Ask anyone who grew up in the 1970s, and chances are, they'll remember a five-quart metal and ceramic bowl (usually in harvest-gold or avocado-green) topped with a see-through lid and with an electric cord snaking out of it: the Crock-Pot, as ubiquitous in that decade as the fondue maker and the electric carving knife.
While some foodies maintain that Crock-Pots are making a comeback, the truth is, they never really left the marketplace. Since 1971, when Rival introduced it, more than 100 million of the slow cookers have sold.
Demographic studies conducted by the corporation show that more than half of the Crock-Pot users are married and parents. Most consumers purchase Crock-Pots in the winter months, and the majority of them live right here in the southeastern U.S.
"Usually, it's the mom who uses it, but we do find a lot of men who cook with it too, like hunters, who use them to cook game, and truckers, who set them up and cook while driving," says Veronika Hayden, a product manager at Crock-Pot headquarters in central Massachusetts.
Memphian Robin Pack, who spends his days working as a product director for First Data Inc., regularly uses a Crock-Pot to prepare meals for his wife and child. "I always wanted one, but my wife was afraid it would burn down the house," he says. "I had to convince her that I really needed it, and we finally got one this year."
Can you really put raw meat and vegetables in the pot, then plug it in to simmer away while you're at the office?
"Absolutely -- that's the whole purpose," Hayden maintains. "It's perfectly safe to leave it unattended. That's the benefit of it."
Newer Crock-Pot models, she explains, have added features that will automatically shift from cooking to warming temperatures, "so that even if you're home late, the food has finished cooking and been on warm, ready to eat.
"Most recently," Hayden adds, "our biggest development has been VersaWare, a ceramic stoneware that's safe to put on the stovetop. That way you can brown meat in it on the stove instead of using a skillet. Then you add ingredients and turn it on, so it's true one-pot cooking."
The heating element inside a Crock-Pot uses about as much wattage as a light bulb to keep the temperature hovering below 200 degrees Fahrenheit, while the loose-fitting glass lid prevents pressure from building up. The technique is in direct contrast to a pressure cooker, which uses a hermetic seal and extremely hot temperatures to cook food.
Because Crock-Pots work slowly and at such a low temperature, liquids don't evaporate. And unlike poaching or boiling, liquids don't contribute much to the cooking process other than helping distribute flavors between, say, meats and vegetables.

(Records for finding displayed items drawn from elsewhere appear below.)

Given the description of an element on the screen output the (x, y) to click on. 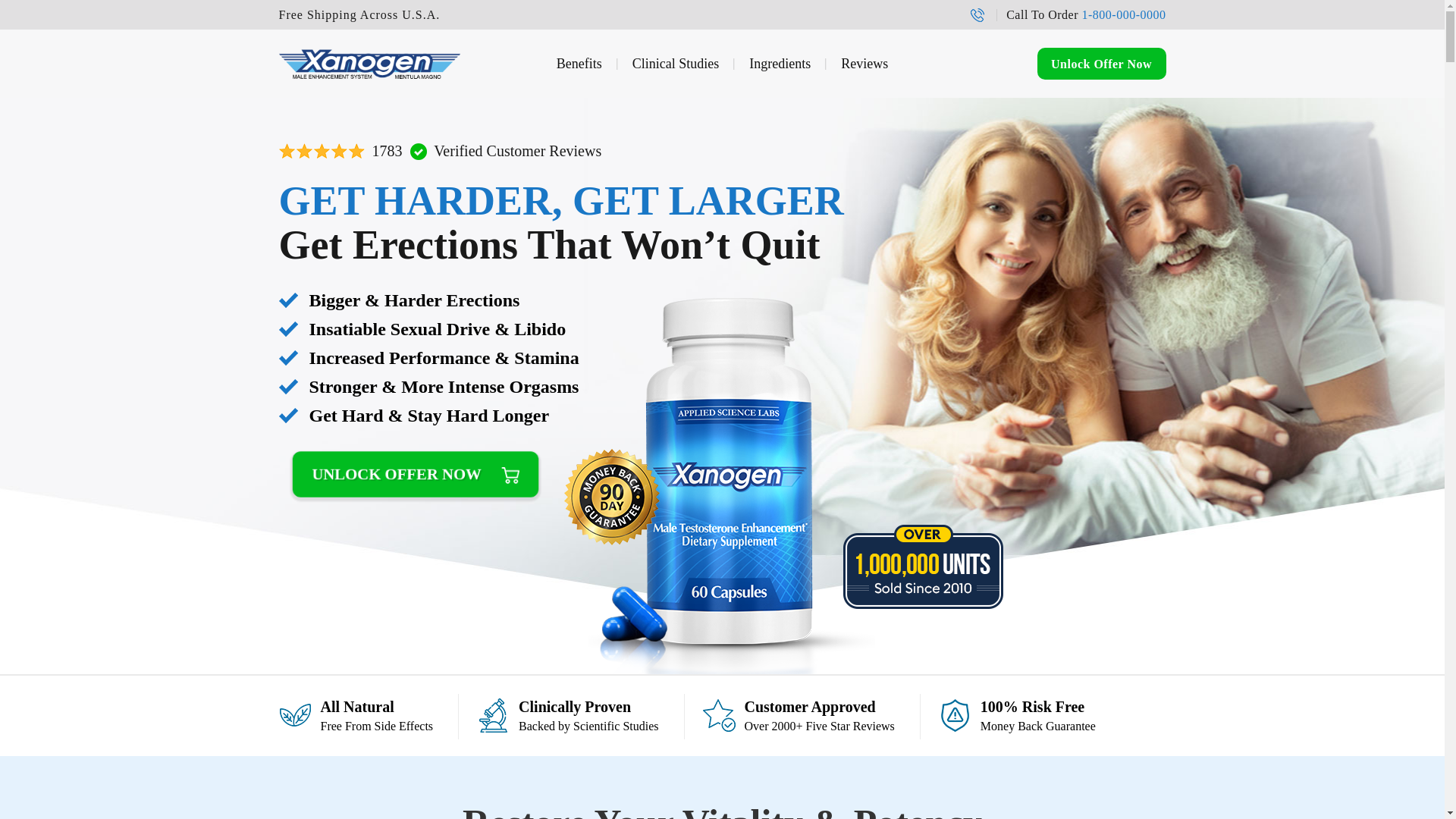
Reviews (721, 63)
Ingredients (864, 63)
Unlock Offer Now (779, 63)
1-800-000-0000 (1101, 63)
Benefits (1123, 14)
Clinical Studies (579, 63)
UNLOCK OFFER NOW (675, 63)
Given the description of an element on the screen output the (x, y) to click on. 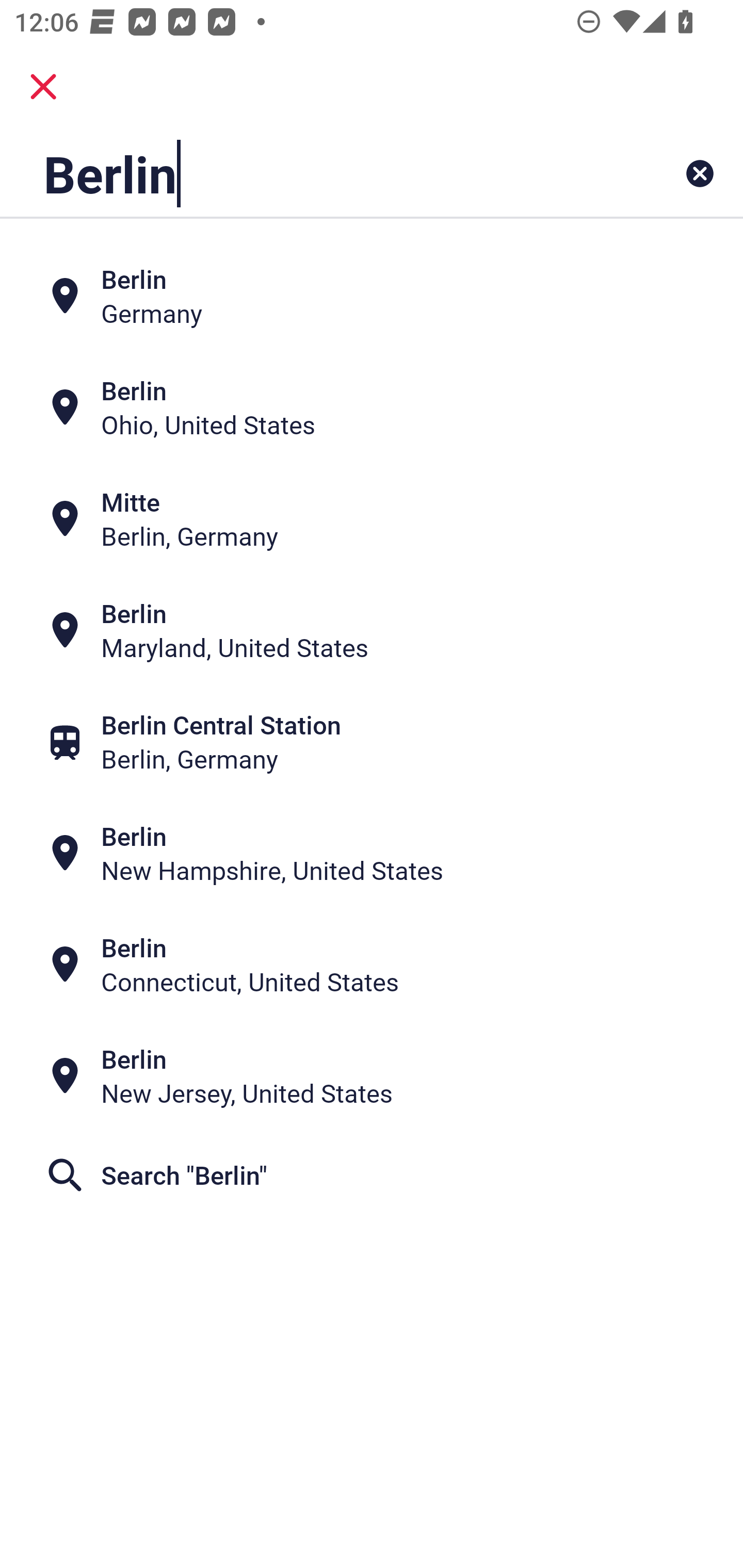
close. (43, 86)
Clear (699, 173)
Berlin (306, 173)
Berlin Germany (371, 295)
Berlin Ohio, United States (371, 406)
Mitte Berlin, Germany (371, 517)
Berlin Maryland, United States (371, 629)
Berlin Central Station Berlin, Germany (371, 742)
Berlin New Hampshire, United States (371, 853)
Berlin Connecticut, United States (371, 964)
Berlin New Jersey, United States (371, 1076)
Search "Berlin" (371, 1175)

"When I used it for the first time, I was surprised by how little water I was supposed to use," Pack admits. "But before going to work that day, I put the veggies in and the meat on top with a little bit of water, just like the recipe said. I didn't add more liquid until I got home that night, and it made a pretty good beef stew!"
Since then, Pack has cooked everything from links of bratwurst (simmered in beer, then browned on the stovetop) to a whole pork shoulder. ("It was a fiasco," he says, "because it barely fit, and I had to smush it in there.")
Most of his recipes, he says, come from an unlikely source: the "Food & Drink" section of the Goner Records message board, where garage rockers can be found exchanging tips on cooking fare ranging from jambalaya, stuffed cabbage rolls, and chicken and dumplings to short ribs, meatballs, and pork chops via the slow-cooking method.
According to Hayden, there have been nearly 100 cookbooks dedicated to Crock-Pot techniques published in the last three years. Survey the offerings on Amazon, and you'll see 500-plus titles on the subject, including Not Your Mother's Home Cooker Cookbook and The Ultimate Rush Hour Recipe Collection and compendiums of diet-friendly ideas, cheap family meals, and vegetarian recipes.
"The campiness is definitely part of the Crock-Pot's popularity," she says of the slow cooker's retro appeal, "but it factors into a health trend too. People, like busy parents and full-time workers, are thinking how can they create a more healthy and economical meal, instead of ordering pizza or getting take-out every night."